▸ **What needs to be done**
Please copy the lines below, substituting "Spain" for every occurrence of "France" and leaving all else unchanged.

[Text and item location entries]
════════════════

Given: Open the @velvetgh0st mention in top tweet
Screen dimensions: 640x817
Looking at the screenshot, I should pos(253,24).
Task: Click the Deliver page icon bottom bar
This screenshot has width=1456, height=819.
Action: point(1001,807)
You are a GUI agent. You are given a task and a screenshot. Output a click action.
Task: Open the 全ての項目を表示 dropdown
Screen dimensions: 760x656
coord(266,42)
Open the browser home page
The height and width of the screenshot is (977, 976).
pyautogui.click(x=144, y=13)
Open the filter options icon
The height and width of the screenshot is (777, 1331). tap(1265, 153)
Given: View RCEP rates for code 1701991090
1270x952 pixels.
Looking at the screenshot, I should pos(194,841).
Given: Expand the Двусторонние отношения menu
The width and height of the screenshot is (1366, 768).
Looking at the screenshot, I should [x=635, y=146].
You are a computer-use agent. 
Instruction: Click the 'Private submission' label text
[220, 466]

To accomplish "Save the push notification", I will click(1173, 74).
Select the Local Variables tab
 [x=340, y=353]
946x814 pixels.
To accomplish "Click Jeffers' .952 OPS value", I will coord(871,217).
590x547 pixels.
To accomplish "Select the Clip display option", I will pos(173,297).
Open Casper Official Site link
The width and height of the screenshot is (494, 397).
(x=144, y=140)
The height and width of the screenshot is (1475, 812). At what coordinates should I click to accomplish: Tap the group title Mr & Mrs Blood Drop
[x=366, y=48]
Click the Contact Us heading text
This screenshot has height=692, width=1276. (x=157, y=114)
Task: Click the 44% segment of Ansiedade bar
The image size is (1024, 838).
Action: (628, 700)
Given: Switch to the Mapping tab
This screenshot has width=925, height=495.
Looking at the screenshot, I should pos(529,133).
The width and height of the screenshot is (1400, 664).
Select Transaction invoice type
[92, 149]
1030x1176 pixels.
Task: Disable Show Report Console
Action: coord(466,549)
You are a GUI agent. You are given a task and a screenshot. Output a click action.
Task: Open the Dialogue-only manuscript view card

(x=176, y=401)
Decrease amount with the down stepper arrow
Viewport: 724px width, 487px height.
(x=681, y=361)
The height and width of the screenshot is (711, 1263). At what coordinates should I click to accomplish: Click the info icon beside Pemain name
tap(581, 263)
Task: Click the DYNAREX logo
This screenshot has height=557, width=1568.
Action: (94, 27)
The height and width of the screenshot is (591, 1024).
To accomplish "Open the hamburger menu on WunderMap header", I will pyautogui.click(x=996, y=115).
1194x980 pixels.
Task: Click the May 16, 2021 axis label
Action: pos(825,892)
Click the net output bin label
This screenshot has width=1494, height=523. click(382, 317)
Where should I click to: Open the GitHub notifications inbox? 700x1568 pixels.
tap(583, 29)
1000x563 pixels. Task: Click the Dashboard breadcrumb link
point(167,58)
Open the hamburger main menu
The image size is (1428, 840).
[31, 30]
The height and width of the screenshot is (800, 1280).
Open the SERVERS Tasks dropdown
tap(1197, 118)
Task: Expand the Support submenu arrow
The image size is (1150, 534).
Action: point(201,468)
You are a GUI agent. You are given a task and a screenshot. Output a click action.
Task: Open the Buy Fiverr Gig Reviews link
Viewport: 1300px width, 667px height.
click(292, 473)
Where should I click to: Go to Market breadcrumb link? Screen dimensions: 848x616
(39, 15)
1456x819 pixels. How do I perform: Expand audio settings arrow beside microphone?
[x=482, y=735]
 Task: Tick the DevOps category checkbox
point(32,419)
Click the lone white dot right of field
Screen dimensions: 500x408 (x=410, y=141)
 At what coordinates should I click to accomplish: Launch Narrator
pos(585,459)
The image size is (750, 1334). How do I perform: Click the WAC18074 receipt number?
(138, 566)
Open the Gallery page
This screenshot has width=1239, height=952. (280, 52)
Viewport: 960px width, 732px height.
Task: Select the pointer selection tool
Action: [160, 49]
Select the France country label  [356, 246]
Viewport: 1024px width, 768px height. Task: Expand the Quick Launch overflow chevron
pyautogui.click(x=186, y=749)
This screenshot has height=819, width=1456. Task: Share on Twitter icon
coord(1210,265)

════════════════

▸ **Task response**
Given: Open the @velvetgh0st mention in top tweet
Screen dimensions: 640x817
Looking at the screenshot, I should pos(253,24).
Task: Click the Deliver page icon bottom bar
This screenshot has width=1456, height=819.
Action: point(1001,807)
You are a GUI agent. You are given a task and a screenshot. Output a click action.
Task: Open the 全ての項目を表示 dropdown
Screen dimensions: 760x656
coord(266,42)
Open the browser home page
The height and width of the screenshot is (977, 976).
pyautogui.click(x=144, y=13)
Open the filter options icon
The height and width of the screenshot is (777, 1331). tap(1265, 153)
Given: View RCEP rates for code 1701991090
1270x952 pixels.
Looking at the screenshot, I should pos(194,841).
Given: Expand the Двусторонние отношения menu
The width and height of the screenshot is (1366, 768).
Looking at the screenshot, I should [x=635, y=146].
You are a computer-use agent. 
Instruction: Click the 'Private submission' label text
[220, 466]

To accomplish "Save the push notification", I will click(1173, 74).
Select the Local Variables tab
 [x=340, y=353]
946x814 pixels.
To accomplish "Click Jeffers' .952 OPS value", I will coord(871,217).
590x547 pixels.
To accomplish "Select the Clip display option", I will pos(173,297).
Open Casper Official Site link
The width and height of the screenshot is (494, 397).
(x=144, y=140)
The height and width of the screenshot is (1475, 812). At what coordinates should I click to accomplish: Tap the group title Mr & Mrs Blood Drop
[x=366, y=48]
Click the Contact Us heading text
This screenshot has height=692, width=1276. (x=157, y=114)
Task: Click the 44% segment of Ansiedade bar
The image size is (1024, 838).
Action: (628, 700)
Given: Switch to the Mapping tab
This screenshot has width=925, height=495.
Looking at the screenshot, I should pos(529,133).
The width and height of the screenshot is (1400, 664).
Select Transaction invoice type
[92, 149]
1030x1176 pixels.
Task: Disable Show Report Console
Action: coord(466,549)
You are a GUI agent. You are given a task and a screenshot. Output a click action.
Task: Open the Dialogue-only manuscript view card

(x=176, y=401)
Decrease amount with the down stepper arrow
Viewport: 724px width, 487px height.
(x=681, y=361)
The height and width of the screenshot is (711, 1263). At what coordinates should I click to accomplish: Click the info icon beside Pemain name
tap(581, 263)
Task: Click the DYNAREX logo
This screenshot has height=557, width=1568.
Action: (94, 27)
The height and width of the screenshot is (591, 1024).
To accomplish "Open the hamburger menu on WunderMap header", I will pyautogui.click(x=996, y=115).
1194x980 pixels.
Task: Click the May 16, 2021 axis label
Action: pos(825,892)
Click the net output bin label
This screenshot has width=1494, height=523. click(382, 317)
Where should I click to: Open the GitHub notifications inbox? 700x1568 pixels.
tap(583, 29)
1000x563 pixels. Task: Click the Dashboard breadcrumb link
point(167,58)
Open the hamburger main menu
The image size is (1428, 840).
[31, 30]
The height and width of the screenshot is (800, 1280).
Open the SERVERS Tasks dropdown
tap(1197, 118)
Task: Expand the Support submenu arrow
The image size is (1150, 534).
Action: point(201,468)
You are a GUI agent. You are given a task and a screenshot. Output a click action.
Task: Open the Buy Fiverr Gig Reviews link
Viewport: 1300px width, 667px height.
click(292, 473)
Where should I click to: Go to Market breadcrumb link? Screen dimensions: 848x616
(39, 15)
1456x819 pixels. How do I perform: Expand audio settings arrow beside microphone?
[x=482, y=735]
 Task: Tick the DevOps category checkbox
point(32,419)
Click the lone white dot right of field
Screen dimensions: 500x408 (x=410, y=141)
 At what coordinates should I click to accomplish: Launch Narrator
pos(585,459)
The image size is (750, 1334). How do I perform: Click the WAC18074 receipt number?
(138, 566)
Open the Gallery page
This screenshot has width=1239, height=952. (280, 52)
Viewport: 960px width, 732px height.
Task: Select the pointer selection tool
Action: [160, 49]
Select the Spain country label  [356, 246]
Viewport: 1024px width, 768px height. Task: Expand the Quick Launch overflow chevron
pyautogui.click(x=186, y=749)
This screenshot has height=819, width=1456. Task: Share on Twitter icon
coord(1210,265)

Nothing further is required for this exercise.